YOUR TASK
Number the rows below as a list, one line per entry, and drop any blank lines.

··········

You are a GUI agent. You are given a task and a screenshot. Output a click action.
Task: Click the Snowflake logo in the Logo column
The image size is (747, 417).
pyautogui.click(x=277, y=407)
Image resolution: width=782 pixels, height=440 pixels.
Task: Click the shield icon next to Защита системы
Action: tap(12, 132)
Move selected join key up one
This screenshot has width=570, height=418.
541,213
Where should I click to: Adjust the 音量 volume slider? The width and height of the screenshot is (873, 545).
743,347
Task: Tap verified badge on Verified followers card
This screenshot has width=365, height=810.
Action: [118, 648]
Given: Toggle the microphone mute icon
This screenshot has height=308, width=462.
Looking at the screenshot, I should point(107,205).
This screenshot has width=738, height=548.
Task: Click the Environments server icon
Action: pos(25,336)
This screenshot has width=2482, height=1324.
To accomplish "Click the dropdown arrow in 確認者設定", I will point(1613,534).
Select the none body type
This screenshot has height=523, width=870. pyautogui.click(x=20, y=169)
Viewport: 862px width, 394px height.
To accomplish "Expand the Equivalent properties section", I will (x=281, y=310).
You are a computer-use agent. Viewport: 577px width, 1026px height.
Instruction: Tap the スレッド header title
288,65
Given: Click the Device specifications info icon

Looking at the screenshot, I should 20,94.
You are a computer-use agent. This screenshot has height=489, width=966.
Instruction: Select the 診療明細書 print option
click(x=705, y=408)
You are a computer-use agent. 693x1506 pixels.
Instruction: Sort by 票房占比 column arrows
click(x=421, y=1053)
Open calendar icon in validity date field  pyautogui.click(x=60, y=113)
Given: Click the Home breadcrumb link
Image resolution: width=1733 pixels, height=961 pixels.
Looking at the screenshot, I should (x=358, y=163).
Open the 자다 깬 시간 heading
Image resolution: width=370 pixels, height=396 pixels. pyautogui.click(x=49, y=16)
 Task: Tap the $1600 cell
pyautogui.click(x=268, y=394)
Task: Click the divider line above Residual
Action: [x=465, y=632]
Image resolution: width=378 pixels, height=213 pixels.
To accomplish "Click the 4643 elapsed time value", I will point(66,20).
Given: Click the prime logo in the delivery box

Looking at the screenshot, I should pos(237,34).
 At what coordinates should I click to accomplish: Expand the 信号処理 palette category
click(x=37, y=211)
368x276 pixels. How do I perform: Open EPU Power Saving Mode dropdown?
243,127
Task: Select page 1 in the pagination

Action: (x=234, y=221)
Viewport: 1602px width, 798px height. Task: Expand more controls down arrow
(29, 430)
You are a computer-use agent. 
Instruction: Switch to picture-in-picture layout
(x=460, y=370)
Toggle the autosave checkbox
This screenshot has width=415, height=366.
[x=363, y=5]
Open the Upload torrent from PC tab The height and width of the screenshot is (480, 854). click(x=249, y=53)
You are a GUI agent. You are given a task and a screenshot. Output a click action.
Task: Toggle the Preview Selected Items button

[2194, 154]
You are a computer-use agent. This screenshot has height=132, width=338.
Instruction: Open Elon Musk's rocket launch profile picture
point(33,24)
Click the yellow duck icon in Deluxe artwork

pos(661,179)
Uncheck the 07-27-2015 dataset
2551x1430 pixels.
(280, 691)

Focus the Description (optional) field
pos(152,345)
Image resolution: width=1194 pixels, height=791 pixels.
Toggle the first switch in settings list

··········

ANSWER TO THE TASK
1. You are a GUI agent. You are given a task and a screenshot. Output a click action.
2. Task: Click the Snowflake logo in the Logo column
3. The image size is (747, 417).
4. pyautogui.click(x=277, y=407)
5. Image resolution: width=782 pixels, height=440 pixels.
6. Task: Click the shield icon next to Защита системы
7. Action: tap(12, 132)
8. Move selected join key up one
9. This screenshot has width=570, height=418.
10. 541,213
11. Where should I click to: Adjust the 音量 volume slider? The width and height of the screenshot is (873, 545).
12. 743,347
13. Task: Tap verified badge on Verified followers card
14. This screenshot has width=365, height=810.
15. Action: [118, 648]
16. Given: Toggle the microphone mute icon
17. This screenshot has height=308, width=462.
18. Looking at the screenshot, I should point(107,205).
19. This screenshot has width=738, height=548.
20. Task: Click the Environments server icon
21. Action: pos(25,336)
22. This screenshot has width=2482, height=1324.
23. To accomplish "Click the dropdown arrow in 確認者設定", I will point(1613,534).
24. Select the none body type
25. This screenshot has height=523, width=870. pyautogui.click(x=20, y=169)
26. Viewport: 862px width, 394px height.
27. To accomplish "Expand the Equivalent properties section", I will (x=281, y=310).
28. You are a computer-use agent. Viewport: 577px width, 1026px height.
29. Instruction: Tap the スレッド header title
30. 288,65
31. Given: Click the Device specifications info icon
32. Looking at the screenshot, I should 20,94.
33. You are a computer-use agent. This screenshot has height=489, width=966.
34. Instruction: Select the 診療明細書 print option
35. click(x=705, y=408)
36. You are a computer-use agent. 693x1506 pixels.
37. Instruction: Sort by 票房占比 column arrows
38. click(x=421, y=1053)
39. Open calendar icon in validity date field  pyautogui.click(x=60, y=113)
40. Given: Click the Home breadcrumb link
41. Image resolution: width=1733 pixels, height=961 pixels.
42. Looking at the screenshot, I should (x=358, y=163).
43. Open the 자다 깬 시간 heading
44. Image resolution: width=370 pixels, height=396 pixels. pyautogui.click(x=49, y=16)
45.  Task: Tap the $1600 cell
46. pyautogui.click(x=268, y=394)
47. Task: Click the divider line above Residual
48. Action: [x=465, y=632]
49. Image resolution: width=378 pixels, height=213 pixels.
50. To accomplish "Click the 4643 elapsed time value", I will point(66,20).
51. Given: Click the prime logo in the delivery box
52. Looking at the screenshot, I should pos(237,34).
53.  At what coordinates should I click to accomplish: Expand the 信号処理 palette category
54. click(x=37, y=211)
55. 368x276 pixels. How do I perform: Open EPU Power Saving Mode dropdown?
56. 243,127
57. Task: Select page 1 in the pagination
58. Action: (x=234, y=221)
59. Viewport: 1602px width, 798px height. Task: Expand more controls down arrow
60. (29, 430)
61. You are a computer-use agent. 
62. Instruction: Switch to picture-in-picture layout
63. (x=460, y=370)
64. Toggle the autosave checkbox
65. This screenshot has width=415, height=366.
66. [x=363, y=5]
67. Open the Upload torrent from PC tab The height and width of the screenshot is (480, 854). click(x=249, y=53)
68. You are a GUI agent. You are given a task and a screenshot. Output a click action.
69. Task: Toggle the Preview Selected Items button
70. [2194, 154]
71. You are a computer-use agent. This screenshot has height=132, width=338.
72. Instruction: Open Elon Musk's rocket launch profile picture
73. point(33,24)
74. Click the yellow duck icon in Deluxe artwork
75. pos(661,179)
76. Uncheck the 07-27-2015 dataset
77. 2551x1430 pixels.
78. (280, 691)
79. Focus the Description (optional) field
80. pos(152,345)
81. Image resolution: width=1194 pixels, height=791 pixels.
82. Toggle the first switch in settings list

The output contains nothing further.